Shieldings for conformer ensembles are calculated like this:

mkdir -p unknown_shieldings/
lefqm shieldings unknown_conformers/Z1481144763.sdf unknown_shieldings/Z1481144763.sdf

Here too, running this on you own machine may be fast enough for one ensemble, but for more you should probably use a cluster.

Shieldings for an ensemble can be combined using:

lefqm ensembles unknown_shieldings/Z1481144763.sdf Z1481144763.csv

... or ...

lefqm ensembles unknown_shieldings/ unknown_shieldings.csv

... to combine all ensembles in a directory into one shieldings CSV.

Shieldings can be converted to shift with a calibration data set in the following way:

sed -i 's/ID,/Catalog ID,/' unknown_shieldings.csv  # rename the ID column to make it consistent with the input data
lefqm shifts unknown_shieldings.csv --calibration data/train.csv unknown_shifts.csv --id-column 'Catalog ID' --shift-column 'Shift 1 (ppm)'

The calibration data set must contain a shieldings constants column as well as a chemical shift column to train the linear regression conversion from shieldings constants to chemical shifts. The file unknown_shfits.csv now contains QM-derived chemical shifts for as many of the molecules from unknown.csv as could be processed.

QM Assisted ML Prediction

We can now go back into ML with the QM-derived chemical shifts. We will start by combining unknown.csv and unknown_shifts.csv together in a format that mirrors our training data. On the commandline this can look like this:

cut -d',' -f1 unknown_shifts.csv | while read line; do grep "$line" data/unknown.csv; done | cut -d':' -f 2 > unknown_processed.csv  # get all the input for molecules that could be processed
paste -d',' <(cut -d',' -f-10 unknown_processed.csv) <(cut -d',' -f5 unknown_shifts.csv) <(cut -d',' -f12- unknown_processed.csv) <(cut -d',' -f4 unknown_shifts.csv)> unknown_training.csv  # replace true chemical shift column in input with QM-derived shifts

It is probably simpler to do this in the visual spreadsheet editor of your choice. The commands above also appended the shieldings column for consistency, but we will not be using it for ML training.

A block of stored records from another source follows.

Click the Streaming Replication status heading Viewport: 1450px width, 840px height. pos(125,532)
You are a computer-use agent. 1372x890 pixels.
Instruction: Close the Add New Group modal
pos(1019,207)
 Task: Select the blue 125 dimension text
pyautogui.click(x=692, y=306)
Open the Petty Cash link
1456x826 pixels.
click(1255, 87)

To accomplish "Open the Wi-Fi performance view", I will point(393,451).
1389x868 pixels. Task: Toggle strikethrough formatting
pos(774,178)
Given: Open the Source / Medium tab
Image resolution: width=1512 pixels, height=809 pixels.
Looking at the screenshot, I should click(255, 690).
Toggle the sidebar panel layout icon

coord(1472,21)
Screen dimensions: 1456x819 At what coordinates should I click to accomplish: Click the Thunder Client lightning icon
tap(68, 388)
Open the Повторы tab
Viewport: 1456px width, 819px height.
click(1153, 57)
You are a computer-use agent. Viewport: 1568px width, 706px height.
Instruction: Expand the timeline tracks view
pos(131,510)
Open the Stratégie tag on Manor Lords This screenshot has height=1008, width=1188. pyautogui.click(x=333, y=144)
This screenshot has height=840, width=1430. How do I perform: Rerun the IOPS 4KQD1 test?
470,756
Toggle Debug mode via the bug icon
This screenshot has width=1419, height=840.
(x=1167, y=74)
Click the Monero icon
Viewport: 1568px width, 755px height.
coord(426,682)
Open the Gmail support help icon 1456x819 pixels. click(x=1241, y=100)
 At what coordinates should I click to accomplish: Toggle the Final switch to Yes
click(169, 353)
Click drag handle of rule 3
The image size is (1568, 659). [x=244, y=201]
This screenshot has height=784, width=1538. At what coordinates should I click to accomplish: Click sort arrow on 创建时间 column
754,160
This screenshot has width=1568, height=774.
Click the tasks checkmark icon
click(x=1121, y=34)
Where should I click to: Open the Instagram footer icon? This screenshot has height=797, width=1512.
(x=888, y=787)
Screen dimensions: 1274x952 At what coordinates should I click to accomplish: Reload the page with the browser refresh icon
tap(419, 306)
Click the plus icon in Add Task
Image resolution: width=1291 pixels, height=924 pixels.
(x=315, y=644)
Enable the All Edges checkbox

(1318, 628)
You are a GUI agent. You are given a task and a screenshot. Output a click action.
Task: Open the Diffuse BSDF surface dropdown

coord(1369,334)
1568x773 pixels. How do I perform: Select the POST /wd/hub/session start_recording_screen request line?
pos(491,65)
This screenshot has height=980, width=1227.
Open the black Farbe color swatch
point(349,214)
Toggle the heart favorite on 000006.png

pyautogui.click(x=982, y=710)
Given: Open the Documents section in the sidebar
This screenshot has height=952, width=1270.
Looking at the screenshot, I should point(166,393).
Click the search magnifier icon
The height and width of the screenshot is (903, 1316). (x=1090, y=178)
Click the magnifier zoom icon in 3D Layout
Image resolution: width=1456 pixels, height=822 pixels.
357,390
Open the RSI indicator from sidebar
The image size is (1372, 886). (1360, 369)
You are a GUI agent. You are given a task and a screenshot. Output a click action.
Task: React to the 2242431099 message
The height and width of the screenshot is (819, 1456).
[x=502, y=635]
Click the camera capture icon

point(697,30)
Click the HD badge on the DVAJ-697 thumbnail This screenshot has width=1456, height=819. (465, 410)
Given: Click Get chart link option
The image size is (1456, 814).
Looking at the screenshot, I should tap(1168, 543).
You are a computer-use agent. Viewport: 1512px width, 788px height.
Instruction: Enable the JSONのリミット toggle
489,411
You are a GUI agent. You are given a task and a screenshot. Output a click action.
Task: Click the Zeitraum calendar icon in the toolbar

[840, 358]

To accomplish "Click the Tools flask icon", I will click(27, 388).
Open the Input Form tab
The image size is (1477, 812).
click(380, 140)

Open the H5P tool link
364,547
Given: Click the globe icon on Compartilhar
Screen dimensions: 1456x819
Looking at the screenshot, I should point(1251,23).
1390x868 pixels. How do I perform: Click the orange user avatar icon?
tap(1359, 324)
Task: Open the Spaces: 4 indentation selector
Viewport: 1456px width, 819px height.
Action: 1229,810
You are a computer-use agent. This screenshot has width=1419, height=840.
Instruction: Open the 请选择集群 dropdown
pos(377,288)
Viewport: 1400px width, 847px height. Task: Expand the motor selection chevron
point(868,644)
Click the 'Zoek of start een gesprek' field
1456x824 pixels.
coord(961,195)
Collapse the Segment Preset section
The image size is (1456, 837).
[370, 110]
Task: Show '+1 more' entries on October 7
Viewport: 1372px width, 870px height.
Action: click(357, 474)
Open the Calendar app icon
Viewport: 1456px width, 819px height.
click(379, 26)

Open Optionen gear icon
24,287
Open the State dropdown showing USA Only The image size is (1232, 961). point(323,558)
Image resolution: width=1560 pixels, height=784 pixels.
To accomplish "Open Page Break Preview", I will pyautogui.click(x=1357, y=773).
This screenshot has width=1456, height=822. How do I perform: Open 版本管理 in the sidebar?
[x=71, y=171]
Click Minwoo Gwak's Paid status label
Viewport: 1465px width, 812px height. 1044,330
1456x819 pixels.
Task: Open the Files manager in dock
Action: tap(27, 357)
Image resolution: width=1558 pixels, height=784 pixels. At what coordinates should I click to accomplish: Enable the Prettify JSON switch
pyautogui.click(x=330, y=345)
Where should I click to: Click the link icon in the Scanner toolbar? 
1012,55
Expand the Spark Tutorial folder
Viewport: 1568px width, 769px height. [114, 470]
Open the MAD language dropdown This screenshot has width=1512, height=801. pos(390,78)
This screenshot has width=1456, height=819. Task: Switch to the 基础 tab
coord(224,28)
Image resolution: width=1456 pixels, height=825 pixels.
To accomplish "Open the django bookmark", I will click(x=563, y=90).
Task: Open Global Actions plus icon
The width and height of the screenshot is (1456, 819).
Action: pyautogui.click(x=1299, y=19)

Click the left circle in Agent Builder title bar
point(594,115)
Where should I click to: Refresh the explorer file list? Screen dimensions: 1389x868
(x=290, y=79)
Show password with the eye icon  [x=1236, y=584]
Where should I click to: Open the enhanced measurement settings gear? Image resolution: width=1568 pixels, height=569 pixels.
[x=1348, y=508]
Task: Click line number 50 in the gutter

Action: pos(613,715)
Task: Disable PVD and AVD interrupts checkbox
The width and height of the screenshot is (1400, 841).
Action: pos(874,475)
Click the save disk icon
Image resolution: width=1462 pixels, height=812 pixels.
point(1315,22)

Now we can combine unknown_training.csv with the train.csv:

cp data/train.csv qm_assisted_train_shieldings.csv
grep -v 'Catalog ID' unknown_training.csv >> qm_assisted_train_shieldings.csv  # do not add the header again

The file qm_assisted_train_shieldings.csv can now be used to train a model with QM-derived data and repredict our original input:

lefshift train qm_assisted_train_shieldings.csv --model models/qm_assisted_model --id-column 'Catalog ID' --shift-column 'Shift 1 (ppm)' --verbose
lefshift predict data/test.csv --model models/qm_assisted_model data/test_qm_assisted_predicted.csv --similarities data/test_qm_assisted_similarities.csv --verbose

The prediction for a few molecules, such as "Z1481144763", has improved.